Obama stellt das Rollenbild in Frage

So gesehen stellte Präsident Obama in den Stunden nach dem Massenmord von Newtown das überlieferte männliche Rollenbild für ein paar Sekunden in Frage, als er vor laufenden Fernsehkameras seiner Trauer freien Lauf ließ. Er war sichtlich den Tränen nahe. Doch die von männlicher Gewalt durchsetzte amerikanische Gesellschaft rührt er dadurch wohl kaum an.

Die Zahlen, die in wenigen Fachzeitschriften für Strafrecht und von marginalisierten Feministinnen vorgebracht werden, sind gleichwohl erschütternd: Junge Männer zwischen 14 und 24 Jahren stellen zwar nur sieben Prozent der US-Bevölkerung, begehen aber 45 Prozent aller Morde. 90 Prozent aller Gewaltverbrechen werden von Männern begangen.
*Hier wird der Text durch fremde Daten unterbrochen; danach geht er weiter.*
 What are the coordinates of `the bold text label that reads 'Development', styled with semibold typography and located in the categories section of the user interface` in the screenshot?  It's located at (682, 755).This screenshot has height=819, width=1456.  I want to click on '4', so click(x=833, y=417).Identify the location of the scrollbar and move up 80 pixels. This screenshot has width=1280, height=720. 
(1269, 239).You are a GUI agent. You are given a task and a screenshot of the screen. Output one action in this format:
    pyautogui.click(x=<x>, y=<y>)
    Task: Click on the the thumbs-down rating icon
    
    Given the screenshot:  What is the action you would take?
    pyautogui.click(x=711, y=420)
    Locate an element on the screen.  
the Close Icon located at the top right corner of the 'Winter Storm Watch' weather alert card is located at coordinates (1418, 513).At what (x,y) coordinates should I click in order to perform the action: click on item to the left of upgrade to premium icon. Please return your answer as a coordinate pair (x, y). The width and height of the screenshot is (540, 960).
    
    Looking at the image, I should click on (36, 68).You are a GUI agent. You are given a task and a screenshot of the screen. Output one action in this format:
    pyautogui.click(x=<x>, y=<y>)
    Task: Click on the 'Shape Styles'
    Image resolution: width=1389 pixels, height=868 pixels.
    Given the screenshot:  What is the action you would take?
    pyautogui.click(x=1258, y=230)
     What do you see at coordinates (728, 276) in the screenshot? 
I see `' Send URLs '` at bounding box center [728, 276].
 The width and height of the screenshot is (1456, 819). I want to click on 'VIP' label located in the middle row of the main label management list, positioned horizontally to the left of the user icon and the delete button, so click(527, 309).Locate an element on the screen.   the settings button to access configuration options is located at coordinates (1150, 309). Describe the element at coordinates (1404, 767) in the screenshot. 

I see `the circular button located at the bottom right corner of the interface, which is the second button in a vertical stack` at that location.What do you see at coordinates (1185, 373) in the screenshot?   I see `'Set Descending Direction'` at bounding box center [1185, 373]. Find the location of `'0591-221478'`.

Bei den Mehrfachmorden mit vier oder mehr Opfern ist die Kluft zwischen den Geschlechtern noch größer. So war für die 62 großen Massenmorde, die in den vergangenen zwei Jahrzehnten in den USA begangen wurden, nur eine einzige Frau Täterin.

Täter wollen ihr Selbstbild wiederherstellen

Weshalb begehen fast immer nur Männer Massaker, Taten wie jene in Connecticut? Eine der wenigen wissenschaftlichen Studien, die sich aus strafrechtssoziologischer Sicht damit befasst haben, wurde im "Southwest Journal of Criminal Justice" veröffentlicht. Die Autoren hatten monatelang die Biografien von 28 amerikanischen Massenmördern seit 1970 verglichen. Ihr Forschungsergebnis: Massaker seien der "Versuch der Täter, ihre hegemoniale männliche Identität wiederherzustellen, die beschädigt oder ihnen verweigert wurde", eine Identität, so die Autoren weiter, "die ihnen aus ihrer eigenen Sicht als Männer in der amerikanischen Kultur zusteht".

Eine Verschärfung des Waffenrechts würde die historisch gebildete Gewaltstruktur, die aus dieser Sicht für immer einzementiert scheint, wohl nicht anrühren. Aber es würde potentiellen Gewalttätern immerhin das Handwerk erschweren und Menschenleben retten.